# TEXTO PARA LEITURA

O astrofísico Carl Sagan gostava, para referir a idade de uma pessoa, de usar a expressão “voltas ao Sol” em vez de anos. Morreu após ter dado 62 voltas ao Sol, a 20 de Dezembro de 1996. Agora que o novo ano está iminente, é uma boa altura para lembrar que o ano não é mais do que a unidade de tempo que corresponde a uma volta completa do nosso planeta em volta da sua estrela.

# DADOS FORNECIDOS
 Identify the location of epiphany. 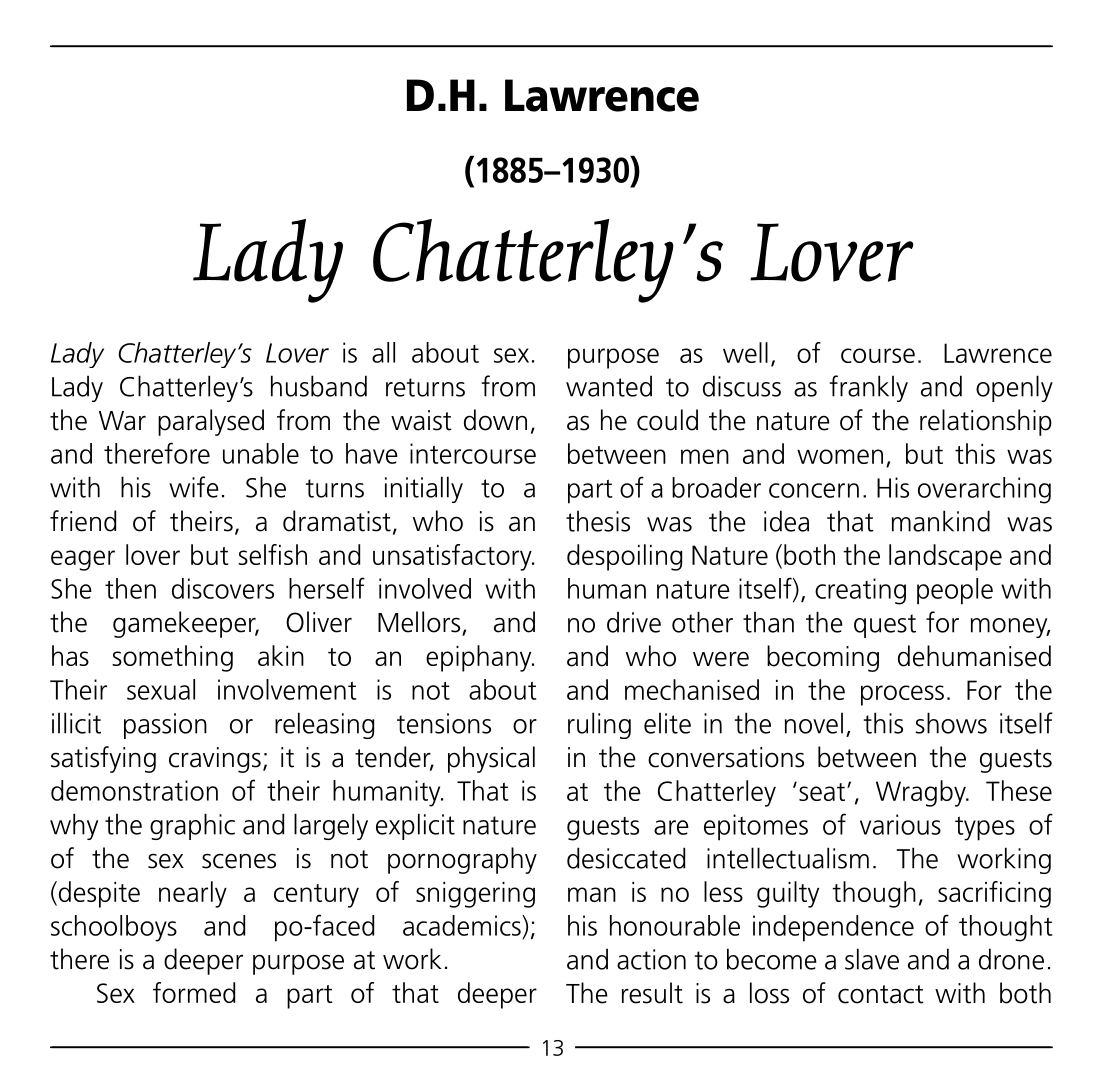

# AS SUAS TAREFAS
A: Indique se cada afirmação concorda com o texto sobre Carl Sagan, respondendo sim ou não e citando as palavras exatas do texto que o decidem: (i) Carl Sagan morreu a 20 de Dezembro de 1996; (ii) Sagan preferia falar em "voltas ao Sol" em vez de anos ao referir a idade de uma pessoa; (iii) o ano corresponde a uma volta completa da Lua em torno da Terra.
B: Responda às perguntas com base no texto sobre Carl Sagan:
(i) Qual era a profissão de Carl Sagan?
(ii) Quantas voltas ao Sol tinha dado Sagan quando morreu?
(iii) O que está iminente?
C: Transcreva, por favor, tudo o que vai desde "O astrofísico Carl" até "da sua estrela." no texto sobre Carl Sagan.
As linhas não têm qualquer relação com o texto sobre Carl Sagan.

# CONJUNTO DE RESPOSTAS
A:
(i) Sim: "Morreu após ter dado 62 voltas ao Sol, a 20 de Dezembro de 1996."
(ii) Sim: "gostava, para referir a idade de uma pessoa, de usar a expressão “voltas ao Sol” em vez de anos"
(iii) Não: "o ano não é mais do que a unidade de tempo que corresponde a uma volta completa do nosso planeta em volta da sua estrela"

B:
(i) Astrofísico.
(ii) 62.
(iii) O novo ano.

C:
O astrofísico Carl Sagan gostava, para referir a idade de uma pessoa, de usar a expressão “voltas ao Sol” em vez de anos. Morreu após ter dado 62 voltas ao Sol, a 20 de Dezembro de 1996. Agora que o novo ano está iminente, é uma boa altura para lembrar que o ano não é mais do que a unidade de tempo que corresponde a uma volta completa do nosso planeta em volta da sua estrela.